# Stop Poisoning Us All...(And Yourselves)



## prof20 (Jan 11, 2007)

Study Finds E-Cigs Produce More Formaldehyde Than Regular Cigarettes

Researchers determined that the cancer risk incurred by inhaling formaldehyde could be as much as 15 times more for long-term e-cig users than for tobacco smokers.

Time to ban them perhaps?

CLICK FOR LINK COURTESY OF BUZZFEED

Roger 8O


----------



## barryd (May 9, 2008)

The Internet again Roger seems to be full of contradiction. This study says the other study is rubbish. http://www.ecigarette-research.com/web/index.php/2013-04-07-09-50-07/2014/188-frm-jp

Its just water vapour mainly and harmless to anyone nearby.

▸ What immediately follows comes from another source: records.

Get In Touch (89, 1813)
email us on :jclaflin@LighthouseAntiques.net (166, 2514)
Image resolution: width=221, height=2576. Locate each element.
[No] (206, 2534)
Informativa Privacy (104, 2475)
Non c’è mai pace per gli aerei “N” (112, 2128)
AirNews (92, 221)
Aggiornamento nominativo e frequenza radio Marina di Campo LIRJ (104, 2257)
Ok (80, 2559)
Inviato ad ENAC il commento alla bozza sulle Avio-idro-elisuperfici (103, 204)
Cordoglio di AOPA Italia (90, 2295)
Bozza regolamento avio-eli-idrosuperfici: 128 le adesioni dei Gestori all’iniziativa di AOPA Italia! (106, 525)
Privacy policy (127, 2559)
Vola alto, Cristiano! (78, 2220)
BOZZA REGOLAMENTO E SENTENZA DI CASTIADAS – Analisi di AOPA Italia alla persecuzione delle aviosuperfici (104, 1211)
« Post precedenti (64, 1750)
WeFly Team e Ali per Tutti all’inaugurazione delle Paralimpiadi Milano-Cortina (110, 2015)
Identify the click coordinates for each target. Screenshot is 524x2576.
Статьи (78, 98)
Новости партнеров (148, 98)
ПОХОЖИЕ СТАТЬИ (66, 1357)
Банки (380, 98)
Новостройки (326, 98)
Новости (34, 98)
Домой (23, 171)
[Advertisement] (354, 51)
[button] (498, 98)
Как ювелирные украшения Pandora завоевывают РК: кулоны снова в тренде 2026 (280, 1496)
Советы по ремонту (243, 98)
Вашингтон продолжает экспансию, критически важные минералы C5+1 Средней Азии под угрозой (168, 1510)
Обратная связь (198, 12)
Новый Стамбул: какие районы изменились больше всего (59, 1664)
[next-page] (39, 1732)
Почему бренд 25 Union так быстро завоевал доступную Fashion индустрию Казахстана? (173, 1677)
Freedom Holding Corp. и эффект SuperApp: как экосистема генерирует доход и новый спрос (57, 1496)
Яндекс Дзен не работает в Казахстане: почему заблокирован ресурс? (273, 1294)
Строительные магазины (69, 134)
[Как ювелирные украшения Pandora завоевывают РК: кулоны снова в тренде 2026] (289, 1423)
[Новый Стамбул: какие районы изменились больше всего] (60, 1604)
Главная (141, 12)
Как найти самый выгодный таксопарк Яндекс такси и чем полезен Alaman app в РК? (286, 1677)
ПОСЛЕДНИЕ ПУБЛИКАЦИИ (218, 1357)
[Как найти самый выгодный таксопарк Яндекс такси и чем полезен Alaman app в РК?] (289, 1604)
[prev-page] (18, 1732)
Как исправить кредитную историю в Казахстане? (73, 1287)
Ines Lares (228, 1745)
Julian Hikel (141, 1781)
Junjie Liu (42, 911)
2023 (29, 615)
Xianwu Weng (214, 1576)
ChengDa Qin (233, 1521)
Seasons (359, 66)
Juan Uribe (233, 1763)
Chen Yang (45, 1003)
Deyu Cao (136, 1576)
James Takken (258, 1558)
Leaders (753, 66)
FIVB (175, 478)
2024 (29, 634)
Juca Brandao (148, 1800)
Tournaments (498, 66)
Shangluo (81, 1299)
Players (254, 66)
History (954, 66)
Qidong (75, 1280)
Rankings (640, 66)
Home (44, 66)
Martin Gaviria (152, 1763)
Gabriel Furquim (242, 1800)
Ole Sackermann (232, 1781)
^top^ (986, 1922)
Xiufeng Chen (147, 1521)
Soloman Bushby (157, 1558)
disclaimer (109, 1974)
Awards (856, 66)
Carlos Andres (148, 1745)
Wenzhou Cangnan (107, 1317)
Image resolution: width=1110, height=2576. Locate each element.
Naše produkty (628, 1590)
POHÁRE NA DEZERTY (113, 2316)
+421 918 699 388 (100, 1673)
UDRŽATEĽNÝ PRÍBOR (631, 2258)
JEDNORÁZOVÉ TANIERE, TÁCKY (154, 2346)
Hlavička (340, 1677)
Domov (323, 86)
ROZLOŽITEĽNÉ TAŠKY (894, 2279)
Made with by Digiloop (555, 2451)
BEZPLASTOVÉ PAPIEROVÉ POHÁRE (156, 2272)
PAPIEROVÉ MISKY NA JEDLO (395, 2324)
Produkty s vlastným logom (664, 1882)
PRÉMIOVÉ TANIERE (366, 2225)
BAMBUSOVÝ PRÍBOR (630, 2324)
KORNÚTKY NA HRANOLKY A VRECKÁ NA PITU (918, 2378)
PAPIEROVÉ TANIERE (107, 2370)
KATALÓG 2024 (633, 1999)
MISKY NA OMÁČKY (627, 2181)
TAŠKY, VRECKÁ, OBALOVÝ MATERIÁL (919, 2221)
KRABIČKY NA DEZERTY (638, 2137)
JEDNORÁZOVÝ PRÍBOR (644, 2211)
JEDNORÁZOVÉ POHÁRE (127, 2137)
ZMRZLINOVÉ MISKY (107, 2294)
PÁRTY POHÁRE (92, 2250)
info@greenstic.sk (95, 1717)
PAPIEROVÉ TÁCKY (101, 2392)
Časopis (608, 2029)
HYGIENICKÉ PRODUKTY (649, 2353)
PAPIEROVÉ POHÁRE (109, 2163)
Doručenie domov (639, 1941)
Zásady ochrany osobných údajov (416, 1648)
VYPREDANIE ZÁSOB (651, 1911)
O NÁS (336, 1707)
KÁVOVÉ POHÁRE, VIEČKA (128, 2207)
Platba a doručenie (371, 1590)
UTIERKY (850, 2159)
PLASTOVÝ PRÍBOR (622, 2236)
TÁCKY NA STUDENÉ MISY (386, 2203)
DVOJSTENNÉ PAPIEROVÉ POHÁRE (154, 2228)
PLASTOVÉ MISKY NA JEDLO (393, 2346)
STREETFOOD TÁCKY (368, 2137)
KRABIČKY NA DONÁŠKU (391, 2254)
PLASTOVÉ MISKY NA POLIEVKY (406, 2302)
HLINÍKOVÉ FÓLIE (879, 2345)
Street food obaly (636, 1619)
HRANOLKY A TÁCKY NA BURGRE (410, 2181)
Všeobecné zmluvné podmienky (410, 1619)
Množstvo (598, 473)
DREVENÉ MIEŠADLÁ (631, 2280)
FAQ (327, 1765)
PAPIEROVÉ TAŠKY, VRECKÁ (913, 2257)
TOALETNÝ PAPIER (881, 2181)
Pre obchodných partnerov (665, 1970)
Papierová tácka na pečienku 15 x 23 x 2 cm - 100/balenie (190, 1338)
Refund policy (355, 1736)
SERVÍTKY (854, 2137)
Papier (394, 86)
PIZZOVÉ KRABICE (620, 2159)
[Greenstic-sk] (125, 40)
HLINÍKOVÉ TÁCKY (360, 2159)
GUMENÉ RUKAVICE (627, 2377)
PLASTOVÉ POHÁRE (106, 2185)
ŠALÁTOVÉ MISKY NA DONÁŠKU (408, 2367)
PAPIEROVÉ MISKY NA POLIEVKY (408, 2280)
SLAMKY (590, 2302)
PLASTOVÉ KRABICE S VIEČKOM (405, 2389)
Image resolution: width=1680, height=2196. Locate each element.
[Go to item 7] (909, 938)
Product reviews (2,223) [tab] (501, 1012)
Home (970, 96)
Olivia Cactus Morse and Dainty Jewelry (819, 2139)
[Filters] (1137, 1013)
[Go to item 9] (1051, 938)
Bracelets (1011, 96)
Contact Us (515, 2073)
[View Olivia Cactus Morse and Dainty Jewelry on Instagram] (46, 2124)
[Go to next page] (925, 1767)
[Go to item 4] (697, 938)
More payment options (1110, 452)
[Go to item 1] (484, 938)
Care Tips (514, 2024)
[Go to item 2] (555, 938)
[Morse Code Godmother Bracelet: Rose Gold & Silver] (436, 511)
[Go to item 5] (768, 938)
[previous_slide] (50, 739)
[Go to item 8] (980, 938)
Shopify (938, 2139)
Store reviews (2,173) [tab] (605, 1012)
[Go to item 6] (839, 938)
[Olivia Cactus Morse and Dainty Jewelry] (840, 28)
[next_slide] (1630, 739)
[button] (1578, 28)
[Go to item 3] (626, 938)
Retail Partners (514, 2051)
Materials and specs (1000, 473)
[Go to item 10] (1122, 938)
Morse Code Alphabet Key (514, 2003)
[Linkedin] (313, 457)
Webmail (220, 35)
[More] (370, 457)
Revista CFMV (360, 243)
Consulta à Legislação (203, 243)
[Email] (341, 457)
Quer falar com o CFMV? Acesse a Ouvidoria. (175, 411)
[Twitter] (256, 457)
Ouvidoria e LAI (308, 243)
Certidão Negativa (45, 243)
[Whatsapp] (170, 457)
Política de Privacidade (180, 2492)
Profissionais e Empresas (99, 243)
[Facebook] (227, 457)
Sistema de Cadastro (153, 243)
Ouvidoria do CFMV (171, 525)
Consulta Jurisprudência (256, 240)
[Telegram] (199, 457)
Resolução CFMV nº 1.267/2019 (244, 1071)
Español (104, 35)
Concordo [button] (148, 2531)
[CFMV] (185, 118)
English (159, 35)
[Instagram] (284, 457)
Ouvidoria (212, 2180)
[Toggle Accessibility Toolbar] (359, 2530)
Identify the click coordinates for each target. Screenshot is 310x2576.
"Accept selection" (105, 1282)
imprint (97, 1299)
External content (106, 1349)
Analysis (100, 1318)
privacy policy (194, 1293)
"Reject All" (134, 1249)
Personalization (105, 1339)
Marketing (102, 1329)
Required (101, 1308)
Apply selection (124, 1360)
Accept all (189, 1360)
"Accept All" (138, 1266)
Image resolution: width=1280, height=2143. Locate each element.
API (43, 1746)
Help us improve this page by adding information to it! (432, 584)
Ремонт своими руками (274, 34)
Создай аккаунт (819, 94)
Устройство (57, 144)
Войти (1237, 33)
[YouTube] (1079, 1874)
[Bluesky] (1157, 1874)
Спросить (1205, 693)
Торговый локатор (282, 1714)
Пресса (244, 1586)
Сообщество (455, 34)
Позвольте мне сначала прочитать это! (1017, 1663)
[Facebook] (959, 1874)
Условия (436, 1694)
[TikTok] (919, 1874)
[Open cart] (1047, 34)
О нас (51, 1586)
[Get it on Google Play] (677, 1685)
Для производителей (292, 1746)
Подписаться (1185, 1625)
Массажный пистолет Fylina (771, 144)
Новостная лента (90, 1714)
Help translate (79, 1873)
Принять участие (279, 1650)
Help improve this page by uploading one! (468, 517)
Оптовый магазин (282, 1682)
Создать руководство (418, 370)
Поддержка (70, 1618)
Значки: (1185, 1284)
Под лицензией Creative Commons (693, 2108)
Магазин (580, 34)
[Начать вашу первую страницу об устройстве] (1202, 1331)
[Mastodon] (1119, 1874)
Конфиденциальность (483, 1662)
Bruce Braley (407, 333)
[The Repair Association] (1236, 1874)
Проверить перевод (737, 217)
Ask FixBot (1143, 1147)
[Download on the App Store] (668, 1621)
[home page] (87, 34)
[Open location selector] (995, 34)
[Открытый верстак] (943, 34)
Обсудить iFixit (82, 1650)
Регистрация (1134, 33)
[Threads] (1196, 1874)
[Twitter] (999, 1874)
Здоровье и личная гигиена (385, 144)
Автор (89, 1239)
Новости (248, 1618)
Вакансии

If we believe half the crap on the internet we will just end up banning everything. E-cigs are already banned on planes and even departure lounges so I gather although I know people do still "stealth" smoke them.

If it gets you off proper **** and so far I havent managed to totally quit the fully leaded variety then they are a good thing surely.


----------



## prof20 (Jan 11, 2007)

As with cigs, Barry, you pays your money and you makes your choice.

Unfortunately that doesn't apply to the rest of us non-smokers who end up sharing the noxious vapours whether we like it or not.

Smoking in any form should be in your own home only, and then illegal in the presence of children.

Sorry, but I have strong feelings on this subject.


----------



## barryd (May 9, 2008)

Well I quite understand Roger about normal cigs and even now just a few years after the ban in pubs etc the thought of smoking one at a bar just seems outrageous. 

I dont however agree about e-cigs because of one report which has been deemed false by more than one source.

I suspect all smokers probably wish they didnt smoke and I am one of them. I have tried to quit several times but never been able to do it completely.


----------



## 747 (Oct 2, 2009)

barryd said:


> Well I quite understand Roger about normal cigs and even now just a few years after the ban in pubs etc the thought of smoking one at a bar just seems outrageous.
> 
> I dont however agree about e-cigs because of one report which has been deemed false by more than one source.
> 
> I suspect all smokers probably wish they didnt smoke and I am one of them. I have tried to quit several times but never been able to do it completely.


It's easy to quit Barry.

I have done it loads of times. :wink:


----------



## vicdicdoc (May 14, 2005)

Wake up ! You should be more concerned that the toothpaste you probably use contains fluoride !


----------



## GEMMY (Jun 19, 2006)

I harm no one ...........mine are Dutch cigars, not quite rolled on the thigh of a Cuban virgin, but close enough :lol: 

tony


----------



## pippin (Nov 15, 2007)

Woah!

Just think of the health benefits of banning smoking *inside* pubs.

All those addicts who now benefit from the fresh air by smoking *outside* the pub door. :lol:

I like alcohol but I don't think I am addicted to it.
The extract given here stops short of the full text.